Design plans will be compared with each other for better selection according to the value of the Grey interconnect degree. If \({r}_{i}\ge {r}_{j}\), it suggests that the plan \({{\varvec{x}}}_{{\varvec{i}}}\) is better than plan \({{\varvec{x}}}_{{\varvec{j}}}\). In this way, we compared three design plans in this study and selected the one with the biggest Grey interconnect degree as the best plan scores of Grey interconnect degree of three design plans were obtained, as shown in the Table 10.

Table 10. Score of the Grey interconnect degree

Combined with the weight of each evaluation index obtained, scores of weighted Grey interconnect degree of three design plans were calculated, as shown in the Table 11.

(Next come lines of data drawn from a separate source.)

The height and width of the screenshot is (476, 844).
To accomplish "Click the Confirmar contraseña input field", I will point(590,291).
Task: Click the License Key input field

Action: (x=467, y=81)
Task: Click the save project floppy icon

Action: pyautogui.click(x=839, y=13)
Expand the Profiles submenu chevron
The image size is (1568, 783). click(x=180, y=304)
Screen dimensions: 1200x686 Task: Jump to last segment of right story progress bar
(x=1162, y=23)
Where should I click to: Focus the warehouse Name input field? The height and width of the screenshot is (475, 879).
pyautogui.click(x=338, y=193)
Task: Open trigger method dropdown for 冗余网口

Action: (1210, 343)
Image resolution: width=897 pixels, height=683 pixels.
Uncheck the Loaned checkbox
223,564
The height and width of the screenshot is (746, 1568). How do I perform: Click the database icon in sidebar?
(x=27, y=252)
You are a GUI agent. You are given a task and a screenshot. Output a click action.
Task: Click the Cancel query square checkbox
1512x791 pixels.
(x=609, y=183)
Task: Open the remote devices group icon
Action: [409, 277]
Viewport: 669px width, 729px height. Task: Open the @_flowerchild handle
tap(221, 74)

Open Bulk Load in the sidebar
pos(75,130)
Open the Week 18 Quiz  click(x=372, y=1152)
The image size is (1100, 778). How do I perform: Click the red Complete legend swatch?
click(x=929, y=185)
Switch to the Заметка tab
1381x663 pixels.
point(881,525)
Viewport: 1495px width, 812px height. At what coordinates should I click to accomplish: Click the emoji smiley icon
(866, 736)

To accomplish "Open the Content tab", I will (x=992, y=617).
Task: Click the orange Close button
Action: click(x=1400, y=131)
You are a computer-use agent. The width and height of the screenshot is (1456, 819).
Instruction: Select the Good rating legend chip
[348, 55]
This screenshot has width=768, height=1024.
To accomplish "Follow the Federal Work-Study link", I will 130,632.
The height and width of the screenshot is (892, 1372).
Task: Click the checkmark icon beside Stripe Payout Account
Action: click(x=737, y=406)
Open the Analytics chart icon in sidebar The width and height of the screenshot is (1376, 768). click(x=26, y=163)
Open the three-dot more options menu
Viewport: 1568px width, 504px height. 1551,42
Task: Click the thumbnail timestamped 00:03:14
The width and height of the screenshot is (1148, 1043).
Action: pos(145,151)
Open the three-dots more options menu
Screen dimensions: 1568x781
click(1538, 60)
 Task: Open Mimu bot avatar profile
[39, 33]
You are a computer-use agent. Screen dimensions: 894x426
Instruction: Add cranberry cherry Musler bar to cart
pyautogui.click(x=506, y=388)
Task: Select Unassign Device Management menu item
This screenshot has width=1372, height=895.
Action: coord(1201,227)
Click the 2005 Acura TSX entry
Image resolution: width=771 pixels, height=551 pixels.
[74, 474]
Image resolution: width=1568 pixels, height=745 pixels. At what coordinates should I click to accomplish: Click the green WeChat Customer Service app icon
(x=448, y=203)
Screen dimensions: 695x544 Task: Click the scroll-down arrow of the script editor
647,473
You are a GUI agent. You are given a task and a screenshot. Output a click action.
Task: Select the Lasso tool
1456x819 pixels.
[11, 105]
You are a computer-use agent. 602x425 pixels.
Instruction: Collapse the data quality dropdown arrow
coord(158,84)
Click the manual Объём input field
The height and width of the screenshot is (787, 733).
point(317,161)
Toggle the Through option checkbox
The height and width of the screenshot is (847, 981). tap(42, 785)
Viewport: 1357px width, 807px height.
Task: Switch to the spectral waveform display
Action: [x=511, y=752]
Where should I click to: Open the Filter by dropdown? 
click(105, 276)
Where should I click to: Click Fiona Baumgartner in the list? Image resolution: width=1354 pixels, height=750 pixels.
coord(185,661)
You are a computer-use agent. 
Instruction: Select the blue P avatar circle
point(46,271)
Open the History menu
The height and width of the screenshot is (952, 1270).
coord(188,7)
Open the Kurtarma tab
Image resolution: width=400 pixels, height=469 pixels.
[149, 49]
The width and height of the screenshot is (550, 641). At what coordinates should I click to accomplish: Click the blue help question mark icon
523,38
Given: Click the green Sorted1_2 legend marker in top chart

Table 11. Score of Weighted Grey interconnect degree

6 Conclusions and Limitations

  1. (1)

    This paper discusses a method of constructing the system evaluating the user experience of novice tutorials of the battle royal games in the process of game design. This method can help designers to fully understand the satisfaction degree of users in a scientific way in the process of game development and select the most superior design plan. It also provides a certain reference for the direction of further iterations. When we were making general evaluation about the design plans, the Analytic Hierarchy Process method and Grey Relational Analysis method were applied to calculate the weighted interconnected degree of the evaluation targets and ideal plans so that the plan with higher interconnected degree was screened out. This verified the auxiliary role of the grey AHP Theory in evaluating game experience. The ideas and methods to establish the model evaluating gaming experience in this paper can be extended to experience evaluation of other game systems other than the novice tutorial and other kinds of games. It is of great significance for game design.

  2. (2)

    Due to limited time and resources, only three novice tutorials of the battle royale games that were extremely popular recently were selected for evaluation in this study. In the follow-up research, this paper may adopt more samples or design plans of our own game projects for evaluation to improve the accuracy of the model. As for research methods, this study adopted online questionnaires to conduct the perceptual experiment due to physical constraints. The study team will consider applying eye-tracking equipment or other perceptual measurement methods in further research.